Aufgabenstellung: Ändere in den folgenden Daten jedes „Open“ zu „Display“ und gib alle Zeilen sonst unverändert wieder. Lass die Bilder bitte aus deiner Antwort weg.

Bereitgestellte Daten:
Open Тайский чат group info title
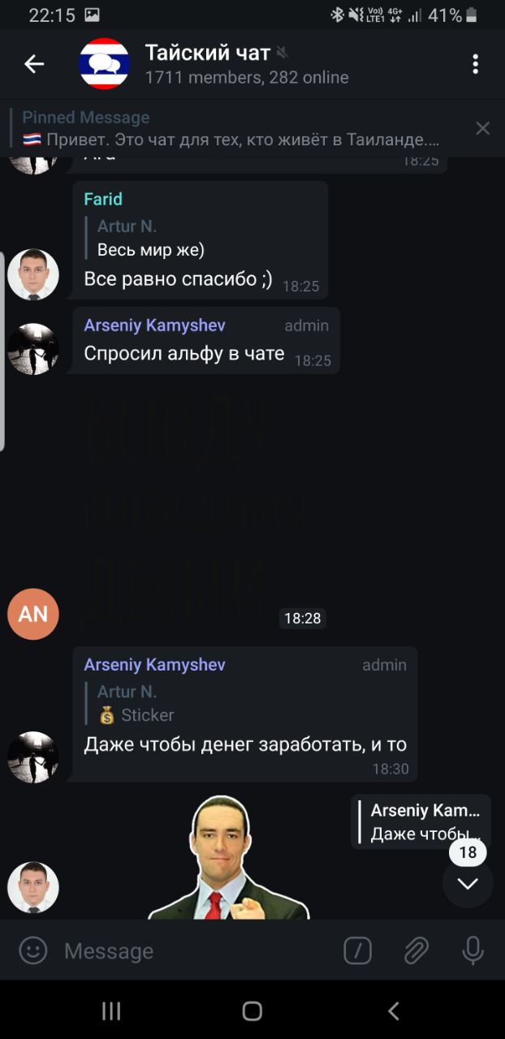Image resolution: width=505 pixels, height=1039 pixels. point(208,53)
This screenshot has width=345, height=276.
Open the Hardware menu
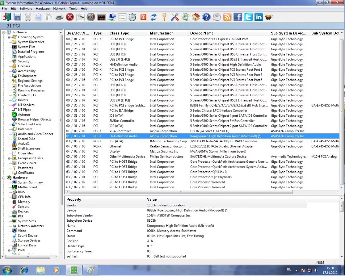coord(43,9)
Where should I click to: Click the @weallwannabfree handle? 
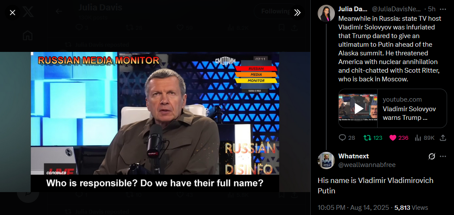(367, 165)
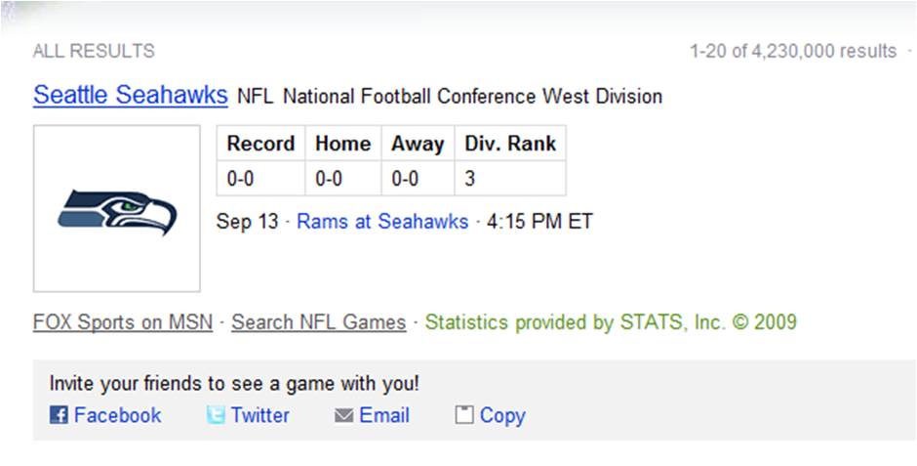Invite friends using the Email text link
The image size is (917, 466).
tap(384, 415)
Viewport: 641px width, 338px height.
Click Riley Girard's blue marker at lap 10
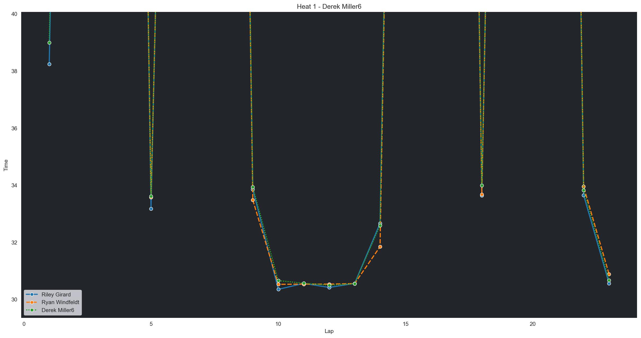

Lösung:
Display Тайский чат group info title
Image resolution: width=505 pixels, height=1039 pixels. point(208,53)
This screenshot has width=345, height=276.
Display the Hardware menu
coord(43,9)
Where should I click to: Click the @weallwannabfree handle? 
(367, 165)
Invite friends using the Email text link
The image size is (917, 466).
tap(384, 415)
Viewport: 641px width, 338px height.
Click Riley Girard's blue marker at lap 10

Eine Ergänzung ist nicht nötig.